Yep, I remember that, and numerous others. It’s, ugh, you know what it is.
Time for bed.
@ FlimFlamMan
The IMF is a particular bugbear of mine.
They seldom admit they were wrong in any meaningful sense: and they do not do this here, either. At least not in the sense that they take any responsibility for the outcomes. They just pretend those outcomes are not there
If anyone is interested I spent a little time reading stuff from the IMF a while ago before it got too frustrating and my monitor was endangered. I made some posts outlining some of their choicer idiocies here:
link to thosebigwords.forumcommunity.net
It can all be summed up in something from the last post there
So there we have it. Countries which are experiencing no growth have to make fiscal cuts. Countries which are flatlining have to make fiscal cuts. Countries which are growing have to make fiscal cuts. And that means cutting wages. They soften this by the usual “targeting” rhetoric to give the impression that the poorest will be protected. We know what that means
Bunch of chancers!
Have a heart for all these 5th columnists.
These people in Better Together are putting their reputations on the line, to allow Scotland the opportunity to separate from the Union – through what they say and do.
As a caring Nation, we should consider putting up a statue in Edinburgh, after March 2016, in the shape of a Q(uisling) and listing all their names – for future generations to honour them
I think there has been a fundamental change in the currency issue, what many scots are now starting to think if a currency union is worth it, and what kind of conditions would we have to agree too.

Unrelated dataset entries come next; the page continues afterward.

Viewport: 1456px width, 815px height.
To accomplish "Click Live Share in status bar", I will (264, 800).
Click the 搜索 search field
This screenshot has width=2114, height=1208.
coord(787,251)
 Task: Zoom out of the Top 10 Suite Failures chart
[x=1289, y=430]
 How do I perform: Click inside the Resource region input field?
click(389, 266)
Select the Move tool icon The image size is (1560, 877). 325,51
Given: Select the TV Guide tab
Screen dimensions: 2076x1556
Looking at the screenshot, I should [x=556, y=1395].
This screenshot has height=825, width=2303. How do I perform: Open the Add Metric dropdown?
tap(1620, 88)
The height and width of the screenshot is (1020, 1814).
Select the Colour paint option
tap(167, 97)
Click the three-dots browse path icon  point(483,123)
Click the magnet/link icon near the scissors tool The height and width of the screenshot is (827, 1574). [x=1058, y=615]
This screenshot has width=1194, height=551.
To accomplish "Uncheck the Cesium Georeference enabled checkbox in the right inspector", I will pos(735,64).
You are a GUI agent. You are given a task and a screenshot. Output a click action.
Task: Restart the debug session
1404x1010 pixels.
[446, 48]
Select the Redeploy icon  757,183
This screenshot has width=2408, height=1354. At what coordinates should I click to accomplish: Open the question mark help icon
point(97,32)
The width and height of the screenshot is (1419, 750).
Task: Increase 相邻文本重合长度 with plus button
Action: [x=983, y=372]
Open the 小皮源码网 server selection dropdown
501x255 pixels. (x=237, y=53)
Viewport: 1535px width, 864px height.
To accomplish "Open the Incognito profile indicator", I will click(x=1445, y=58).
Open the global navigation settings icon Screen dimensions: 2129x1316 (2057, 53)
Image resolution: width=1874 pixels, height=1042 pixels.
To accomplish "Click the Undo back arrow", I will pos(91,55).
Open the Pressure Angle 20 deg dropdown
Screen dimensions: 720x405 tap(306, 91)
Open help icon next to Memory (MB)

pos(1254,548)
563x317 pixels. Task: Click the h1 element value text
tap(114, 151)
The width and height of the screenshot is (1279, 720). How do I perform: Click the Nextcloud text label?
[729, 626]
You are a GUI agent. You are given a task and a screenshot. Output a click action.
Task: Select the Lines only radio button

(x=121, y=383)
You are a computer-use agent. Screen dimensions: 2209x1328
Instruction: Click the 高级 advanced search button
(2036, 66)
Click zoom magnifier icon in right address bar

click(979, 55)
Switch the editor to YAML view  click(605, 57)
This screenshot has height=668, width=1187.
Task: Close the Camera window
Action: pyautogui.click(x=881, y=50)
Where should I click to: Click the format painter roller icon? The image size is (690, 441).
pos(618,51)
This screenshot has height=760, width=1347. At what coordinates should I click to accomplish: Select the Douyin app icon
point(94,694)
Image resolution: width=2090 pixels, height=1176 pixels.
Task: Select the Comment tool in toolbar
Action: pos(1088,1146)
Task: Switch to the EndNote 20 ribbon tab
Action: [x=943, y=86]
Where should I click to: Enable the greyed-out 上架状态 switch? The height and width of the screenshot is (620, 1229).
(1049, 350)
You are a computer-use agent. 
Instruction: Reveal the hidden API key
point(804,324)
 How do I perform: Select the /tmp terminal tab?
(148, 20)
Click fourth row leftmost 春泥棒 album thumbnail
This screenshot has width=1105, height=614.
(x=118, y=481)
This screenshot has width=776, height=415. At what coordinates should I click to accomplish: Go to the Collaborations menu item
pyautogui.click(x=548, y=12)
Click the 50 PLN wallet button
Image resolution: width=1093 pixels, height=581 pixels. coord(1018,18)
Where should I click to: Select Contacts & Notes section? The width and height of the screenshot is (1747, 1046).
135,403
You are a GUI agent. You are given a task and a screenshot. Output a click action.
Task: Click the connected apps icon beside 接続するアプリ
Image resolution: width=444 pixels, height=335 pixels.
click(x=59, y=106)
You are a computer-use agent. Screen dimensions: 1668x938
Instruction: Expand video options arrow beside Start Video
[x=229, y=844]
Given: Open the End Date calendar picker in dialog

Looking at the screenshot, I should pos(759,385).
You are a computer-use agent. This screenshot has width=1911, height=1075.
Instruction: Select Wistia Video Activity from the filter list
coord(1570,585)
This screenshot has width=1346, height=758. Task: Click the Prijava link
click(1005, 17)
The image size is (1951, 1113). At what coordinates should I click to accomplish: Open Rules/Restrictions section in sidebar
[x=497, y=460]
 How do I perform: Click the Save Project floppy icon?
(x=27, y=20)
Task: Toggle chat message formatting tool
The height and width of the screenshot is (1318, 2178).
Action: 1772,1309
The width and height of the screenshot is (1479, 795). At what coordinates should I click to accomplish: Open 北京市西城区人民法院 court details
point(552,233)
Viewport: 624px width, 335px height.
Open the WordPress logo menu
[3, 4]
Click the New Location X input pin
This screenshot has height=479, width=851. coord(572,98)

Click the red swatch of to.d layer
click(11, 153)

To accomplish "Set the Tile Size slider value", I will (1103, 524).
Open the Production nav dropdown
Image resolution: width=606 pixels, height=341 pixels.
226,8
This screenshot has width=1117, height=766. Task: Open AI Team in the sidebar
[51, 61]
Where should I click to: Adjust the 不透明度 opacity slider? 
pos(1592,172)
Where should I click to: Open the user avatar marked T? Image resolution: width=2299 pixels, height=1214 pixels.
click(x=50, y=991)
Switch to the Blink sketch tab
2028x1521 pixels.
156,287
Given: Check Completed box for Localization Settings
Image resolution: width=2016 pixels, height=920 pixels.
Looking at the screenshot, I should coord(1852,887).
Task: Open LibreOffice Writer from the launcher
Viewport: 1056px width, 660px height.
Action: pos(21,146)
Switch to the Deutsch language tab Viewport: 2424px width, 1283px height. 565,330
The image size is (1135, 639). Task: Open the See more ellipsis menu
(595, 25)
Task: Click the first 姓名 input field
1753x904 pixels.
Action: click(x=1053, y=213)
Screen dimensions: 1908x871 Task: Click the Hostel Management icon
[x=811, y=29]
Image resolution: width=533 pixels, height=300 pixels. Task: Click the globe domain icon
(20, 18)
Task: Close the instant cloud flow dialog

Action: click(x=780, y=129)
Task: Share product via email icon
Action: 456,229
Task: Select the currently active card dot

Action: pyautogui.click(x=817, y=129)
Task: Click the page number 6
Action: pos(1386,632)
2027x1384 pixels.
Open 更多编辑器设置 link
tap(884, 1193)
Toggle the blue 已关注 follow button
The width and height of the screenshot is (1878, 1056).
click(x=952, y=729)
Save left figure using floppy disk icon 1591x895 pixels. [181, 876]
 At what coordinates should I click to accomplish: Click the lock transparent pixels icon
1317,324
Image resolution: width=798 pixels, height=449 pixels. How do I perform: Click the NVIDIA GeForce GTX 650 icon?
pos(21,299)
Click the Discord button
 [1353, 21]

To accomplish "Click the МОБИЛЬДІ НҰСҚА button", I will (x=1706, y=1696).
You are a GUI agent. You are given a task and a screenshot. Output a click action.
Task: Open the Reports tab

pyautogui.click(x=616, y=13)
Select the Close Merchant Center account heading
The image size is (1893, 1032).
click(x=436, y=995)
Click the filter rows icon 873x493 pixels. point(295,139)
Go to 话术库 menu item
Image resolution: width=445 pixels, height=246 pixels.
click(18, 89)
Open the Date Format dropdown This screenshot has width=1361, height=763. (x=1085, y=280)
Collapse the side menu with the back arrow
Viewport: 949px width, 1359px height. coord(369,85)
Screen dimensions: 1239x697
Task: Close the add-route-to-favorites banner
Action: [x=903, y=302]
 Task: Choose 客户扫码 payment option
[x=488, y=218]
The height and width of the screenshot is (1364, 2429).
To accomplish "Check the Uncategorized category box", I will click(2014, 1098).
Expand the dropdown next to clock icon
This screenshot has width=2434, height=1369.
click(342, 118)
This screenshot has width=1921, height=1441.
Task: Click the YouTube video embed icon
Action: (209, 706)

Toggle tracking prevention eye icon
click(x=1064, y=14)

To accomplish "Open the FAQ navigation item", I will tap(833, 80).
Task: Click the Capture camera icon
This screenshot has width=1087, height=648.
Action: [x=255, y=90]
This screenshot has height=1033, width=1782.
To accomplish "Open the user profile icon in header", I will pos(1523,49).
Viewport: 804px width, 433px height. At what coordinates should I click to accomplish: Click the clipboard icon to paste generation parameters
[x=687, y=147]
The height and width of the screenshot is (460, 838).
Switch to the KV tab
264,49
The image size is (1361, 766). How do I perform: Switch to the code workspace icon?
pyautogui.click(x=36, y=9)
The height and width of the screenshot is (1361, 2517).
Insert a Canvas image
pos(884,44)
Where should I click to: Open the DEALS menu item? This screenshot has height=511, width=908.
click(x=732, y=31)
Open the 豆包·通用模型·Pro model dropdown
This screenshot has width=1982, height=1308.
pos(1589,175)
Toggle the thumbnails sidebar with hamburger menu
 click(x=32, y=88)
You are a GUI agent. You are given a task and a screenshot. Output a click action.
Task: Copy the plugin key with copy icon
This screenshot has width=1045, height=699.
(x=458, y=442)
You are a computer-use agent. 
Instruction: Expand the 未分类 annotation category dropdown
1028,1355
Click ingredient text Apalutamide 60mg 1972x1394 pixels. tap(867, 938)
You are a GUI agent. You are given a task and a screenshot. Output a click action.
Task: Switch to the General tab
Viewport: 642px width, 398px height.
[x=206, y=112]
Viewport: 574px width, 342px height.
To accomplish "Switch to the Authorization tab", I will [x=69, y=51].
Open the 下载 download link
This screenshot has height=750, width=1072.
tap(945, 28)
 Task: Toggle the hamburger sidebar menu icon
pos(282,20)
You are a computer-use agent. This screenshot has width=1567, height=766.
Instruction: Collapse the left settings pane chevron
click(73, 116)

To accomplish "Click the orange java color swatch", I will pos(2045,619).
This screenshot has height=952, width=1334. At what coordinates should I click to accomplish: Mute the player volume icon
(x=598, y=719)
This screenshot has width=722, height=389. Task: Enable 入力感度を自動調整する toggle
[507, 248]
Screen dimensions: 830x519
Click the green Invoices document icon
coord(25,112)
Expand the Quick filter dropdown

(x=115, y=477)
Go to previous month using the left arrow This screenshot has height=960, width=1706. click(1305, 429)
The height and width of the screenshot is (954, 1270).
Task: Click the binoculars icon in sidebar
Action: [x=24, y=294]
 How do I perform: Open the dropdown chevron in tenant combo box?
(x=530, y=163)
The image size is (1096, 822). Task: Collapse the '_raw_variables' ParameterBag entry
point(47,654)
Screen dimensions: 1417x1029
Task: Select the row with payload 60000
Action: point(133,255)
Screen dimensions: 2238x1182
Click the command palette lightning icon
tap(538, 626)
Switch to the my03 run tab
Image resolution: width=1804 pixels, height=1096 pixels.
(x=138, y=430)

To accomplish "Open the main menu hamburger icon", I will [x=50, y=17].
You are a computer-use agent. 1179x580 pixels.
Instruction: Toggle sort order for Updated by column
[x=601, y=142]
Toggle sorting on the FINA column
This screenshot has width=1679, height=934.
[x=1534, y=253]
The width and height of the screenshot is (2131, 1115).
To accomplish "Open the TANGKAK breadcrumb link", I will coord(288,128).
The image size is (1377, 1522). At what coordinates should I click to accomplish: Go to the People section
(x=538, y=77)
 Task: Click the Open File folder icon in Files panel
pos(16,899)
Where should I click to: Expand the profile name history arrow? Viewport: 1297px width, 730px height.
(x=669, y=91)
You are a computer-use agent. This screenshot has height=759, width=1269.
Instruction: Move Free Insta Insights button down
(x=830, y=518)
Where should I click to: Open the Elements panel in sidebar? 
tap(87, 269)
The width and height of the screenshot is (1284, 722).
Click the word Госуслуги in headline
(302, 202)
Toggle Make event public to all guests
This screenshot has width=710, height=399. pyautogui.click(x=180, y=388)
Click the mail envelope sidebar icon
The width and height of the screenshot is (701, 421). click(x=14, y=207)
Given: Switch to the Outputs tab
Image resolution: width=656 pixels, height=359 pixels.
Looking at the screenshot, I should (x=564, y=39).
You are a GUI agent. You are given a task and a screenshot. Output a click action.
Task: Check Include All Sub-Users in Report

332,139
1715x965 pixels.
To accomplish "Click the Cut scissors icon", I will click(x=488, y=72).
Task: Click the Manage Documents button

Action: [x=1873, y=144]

I think that initially a currency union may be useful, but not necessary, I also think that it would benefit the rest of the UK more than Scotland, so the emphasis in the negotiations after a yes vote will be the UK proposing a currency union and Scotland’s government agreeing if the conditions suit.
The best quote I have heard is “The UK has painted themselves into a corner and have left The Scottish government the rest of the room to dance in”
Bill
you have a very good point there and I also think that Scotland will be in a much stronger barganing position than the rest of the uk as they need us more than we need them . We also multiple options , where as they only have two, curency union or not
The Greek government was keen to join the euro. The Greek people have suffered the effects of that bad decision, and the effects of many other bad decisions made by their government.
As Fiona writes, “In preparation for entry into the euro Greece did a lot of the usual “restructuring” so beloved of the IMF and other international economic bodies with an agenda. Partly for this reason Greece was one of the most unequal countries in Europe, as measured by the Gini coefficient. As is by now familiar it was apparently necessary to ensure that the share of national wealth which went to labour fell of they were to enter the EU.”
So entering the euro is not good for you!
@ Fiona 11:23 31/3/14
Thank you Fiona for reminding us that Scotland is not the only country mis-represented in the media. Greece takes a battering constantly from our so called journalists. It has been a handy scapegoat for other Eurozone countries and the UK to deflect attention from the real banking problem.
@cameronb
Thanks for your response. As I commented on another page and have been called a fanny and troll I’ll vacate this space – and seek my enlightenment on another platform.